US National Intelligence Estimate Lacks Evidence
US National Intelligence Estimate Lacks Evidence
USA Today's article on April 6th, "Intel report shows security in Iraq improving," cites senior military officials suggesting that a "new classified intelligence assessment on Iraq says there has been significant progress in security since the last assessment was delivered in August." Regretfully, a more accurate analysis based on the evidence indicates otherwise.
A recent surge in Shiite violence in southern Iraq by militias loyal to Muqtada al-Sadr, a rise in insurgent attacks on coalition forces and supply convoy lines in the strategic Khyber Pass in Afghanistan, and daily reports of soldiers whose lives have been taken with little political progress to justify their sacrifice is enough to remind us that the improvements noted in this recent assessment are not good enough.
Senators Ted Kennedy and Carl Levin have called for an unclassified summary of key findings from the National Intelligence Estimate (NIE). The Senators are certainly justified in their request. I think they should go further. An immediate investigation into the data that underpins the report's findings is also warranted and the results of the investigation should be supplied in an unclassified format to the American public.
It is troubling that National Intelligence Director Michael McConnell has chosen to withhold unclassified NIE reports from the American people since August. While his justification that intelligence analysts should be able to speak freely without fear that their words will be printed is understandable, it is not the intelligence community that is the concern. The real concern arises when policymakers are allowed the opportunity to manipulate, without accountability, the findings of such classified assessments in the pursuit of cherished political objectives.
It is also worrisome that the recent estimate was issued in advance of congressional testimony by General David Petraeus and US Ambassador to Iraq Ryan Crocker. The last NIE was also issued preemptively in advance of congressional testimony.
The Economist reports that as many as 84 percent of foreign policy experts do not believe that we are winning the war on terror. Why are so many foreign policy experts troubled by government assessments? The answer is that the highly politicized nature of terrorism incident data used by government officials to make national security estimates is a matter of considerable debate and opens questions as to the accuracy of the reports.
What exactly is being measured to judge this so called "progress"? Is it the number of incidents? The lethality of attacks? The frequency or dispersion of transnational terrorist activity? Moreover, where does this data come from and who collects it?.
The commitment of US troops in harm's way and the considerable cost of US military efforts in both Iraq and Afghanistan—now estimated in the hundreds of billions—require that we make accurate assessments grounded in evidence, not politicized statistics.
Consider this: Between 2001 and 2004, as the Bush administration reported progress in the war on terror, my own quantitative analysis of terrorist incidents provided data proving that US counterterrorism strategies were escalating the frequency and lethality of attacks through a policy of preemptive military action.
In fact, during the period from the onset of the war on terror in October 2001 through December 2004, there was a 74 percent increase in the number of transnational terrorist incidents and a 168 percent increase in the number of deadly incidents when compared to the previous eight years.
The NIE, which is meant to offer the broad consensus of senior analysts within the intelligence community, has reportedly changed little since the last estimate nine months ago.

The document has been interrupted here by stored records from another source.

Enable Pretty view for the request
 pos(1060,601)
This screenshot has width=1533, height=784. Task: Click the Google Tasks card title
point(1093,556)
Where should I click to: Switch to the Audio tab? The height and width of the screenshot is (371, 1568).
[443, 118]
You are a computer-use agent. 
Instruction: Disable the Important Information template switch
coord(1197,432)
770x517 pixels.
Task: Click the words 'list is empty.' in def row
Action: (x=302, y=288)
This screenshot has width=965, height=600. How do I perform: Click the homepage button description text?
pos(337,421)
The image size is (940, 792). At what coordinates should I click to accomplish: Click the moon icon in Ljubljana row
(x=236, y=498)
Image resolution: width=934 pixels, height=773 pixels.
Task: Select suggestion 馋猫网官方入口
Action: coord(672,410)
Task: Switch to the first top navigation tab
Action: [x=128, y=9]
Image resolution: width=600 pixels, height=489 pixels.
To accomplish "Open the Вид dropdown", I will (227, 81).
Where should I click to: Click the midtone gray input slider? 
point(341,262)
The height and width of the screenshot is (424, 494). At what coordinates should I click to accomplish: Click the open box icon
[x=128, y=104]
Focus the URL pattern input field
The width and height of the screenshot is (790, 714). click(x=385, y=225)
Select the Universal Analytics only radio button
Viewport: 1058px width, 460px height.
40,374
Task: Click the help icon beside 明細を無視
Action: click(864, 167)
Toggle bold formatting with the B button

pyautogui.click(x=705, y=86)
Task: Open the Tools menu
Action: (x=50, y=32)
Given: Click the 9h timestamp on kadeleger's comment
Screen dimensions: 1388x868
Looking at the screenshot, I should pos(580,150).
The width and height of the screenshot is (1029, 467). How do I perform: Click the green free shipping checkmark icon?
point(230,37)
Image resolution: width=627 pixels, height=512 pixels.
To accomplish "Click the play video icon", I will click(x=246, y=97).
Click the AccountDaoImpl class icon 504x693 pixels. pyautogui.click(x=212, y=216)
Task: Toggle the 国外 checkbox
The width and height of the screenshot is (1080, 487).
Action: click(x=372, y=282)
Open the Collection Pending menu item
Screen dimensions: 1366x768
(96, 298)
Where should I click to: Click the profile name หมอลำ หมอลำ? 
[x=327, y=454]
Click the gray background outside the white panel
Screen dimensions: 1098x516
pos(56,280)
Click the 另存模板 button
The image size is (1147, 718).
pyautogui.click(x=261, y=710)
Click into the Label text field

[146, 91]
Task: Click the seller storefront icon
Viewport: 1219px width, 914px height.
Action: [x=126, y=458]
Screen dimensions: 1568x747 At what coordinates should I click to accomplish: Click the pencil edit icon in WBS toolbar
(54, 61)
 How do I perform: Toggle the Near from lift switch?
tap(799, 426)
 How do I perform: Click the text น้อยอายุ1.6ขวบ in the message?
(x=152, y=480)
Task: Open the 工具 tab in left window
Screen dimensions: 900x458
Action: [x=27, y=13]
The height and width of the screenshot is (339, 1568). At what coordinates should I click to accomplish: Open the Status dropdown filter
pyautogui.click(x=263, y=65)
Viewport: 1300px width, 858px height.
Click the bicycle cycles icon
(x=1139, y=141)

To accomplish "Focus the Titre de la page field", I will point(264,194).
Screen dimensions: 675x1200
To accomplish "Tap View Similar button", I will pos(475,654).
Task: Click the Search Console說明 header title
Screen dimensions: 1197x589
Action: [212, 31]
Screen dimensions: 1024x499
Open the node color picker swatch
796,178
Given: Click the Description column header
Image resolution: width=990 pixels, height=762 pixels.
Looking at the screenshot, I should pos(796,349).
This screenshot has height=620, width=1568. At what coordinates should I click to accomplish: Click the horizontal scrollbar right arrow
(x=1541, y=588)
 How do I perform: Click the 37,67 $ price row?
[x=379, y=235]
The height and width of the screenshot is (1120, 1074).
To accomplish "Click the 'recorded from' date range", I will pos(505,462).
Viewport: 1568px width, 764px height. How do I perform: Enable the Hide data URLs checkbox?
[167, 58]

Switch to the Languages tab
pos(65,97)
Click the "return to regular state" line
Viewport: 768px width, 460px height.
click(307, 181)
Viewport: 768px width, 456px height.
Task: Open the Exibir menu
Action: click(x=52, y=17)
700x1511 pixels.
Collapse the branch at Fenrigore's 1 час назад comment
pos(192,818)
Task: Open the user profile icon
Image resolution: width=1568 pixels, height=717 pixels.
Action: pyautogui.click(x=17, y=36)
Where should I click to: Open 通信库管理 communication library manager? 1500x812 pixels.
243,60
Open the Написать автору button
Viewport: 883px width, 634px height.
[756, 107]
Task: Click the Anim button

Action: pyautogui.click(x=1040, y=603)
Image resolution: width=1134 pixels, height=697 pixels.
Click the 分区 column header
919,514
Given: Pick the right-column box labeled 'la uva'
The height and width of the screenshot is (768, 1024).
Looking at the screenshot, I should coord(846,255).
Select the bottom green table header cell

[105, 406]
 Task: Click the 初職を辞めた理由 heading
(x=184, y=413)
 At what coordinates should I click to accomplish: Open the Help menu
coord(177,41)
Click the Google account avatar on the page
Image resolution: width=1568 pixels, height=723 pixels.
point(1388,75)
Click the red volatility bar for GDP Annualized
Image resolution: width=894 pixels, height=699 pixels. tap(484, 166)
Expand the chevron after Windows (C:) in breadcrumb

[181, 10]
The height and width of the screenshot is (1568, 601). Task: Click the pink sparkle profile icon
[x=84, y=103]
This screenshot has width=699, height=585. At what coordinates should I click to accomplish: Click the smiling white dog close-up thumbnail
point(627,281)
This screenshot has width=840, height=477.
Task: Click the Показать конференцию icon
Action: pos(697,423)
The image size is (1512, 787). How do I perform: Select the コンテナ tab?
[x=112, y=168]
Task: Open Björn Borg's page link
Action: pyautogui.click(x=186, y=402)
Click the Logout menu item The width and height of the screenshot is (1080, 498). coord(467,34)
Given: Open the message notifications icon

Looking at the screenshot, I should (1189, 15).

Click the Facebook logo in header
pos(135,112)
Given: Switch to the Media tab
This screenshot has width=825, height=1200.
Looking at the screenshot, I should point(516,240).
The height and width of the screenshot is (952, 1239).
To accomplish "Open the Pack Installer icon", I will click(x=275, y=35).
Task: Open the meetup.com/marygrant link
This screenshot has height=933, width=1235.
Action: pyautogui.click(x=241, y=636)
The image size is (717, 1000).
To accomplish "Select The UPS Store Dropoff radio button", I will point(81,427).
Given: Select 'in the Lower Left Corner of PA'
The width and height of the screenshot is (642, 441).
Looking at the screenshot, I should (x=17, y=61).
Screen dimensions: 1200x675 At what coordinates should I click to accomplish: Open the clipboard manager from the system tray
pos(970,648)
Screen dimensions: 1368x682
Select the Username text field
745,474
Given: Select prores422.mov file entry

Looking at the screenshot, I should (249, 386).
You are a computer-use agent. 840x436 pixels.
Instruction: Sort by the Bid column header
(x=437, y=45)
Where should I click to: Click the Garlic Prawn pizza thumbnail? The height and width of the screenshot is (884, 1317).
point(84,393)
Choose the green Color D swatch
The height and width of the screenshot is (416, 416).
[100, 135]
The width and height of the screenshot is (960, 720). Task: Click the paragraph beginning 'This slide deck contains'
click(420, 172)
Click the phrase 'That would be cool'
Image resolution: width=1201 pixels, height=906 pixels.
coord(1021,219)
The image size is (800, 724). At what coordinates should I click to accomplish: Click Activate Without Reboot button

How this could be the case, given the considerable efforts of coalition forces, including a surge in troop presence, is unclear.
What is certain is that until government officials are willing to release key data on which their assessments are based, the public should remain skeptical of reports that suggest progress in the war. It is time the American public stands up and demands an accurate analysis of the efficacy of US counterterrorism strategies by political officials before more lives are lost without justification.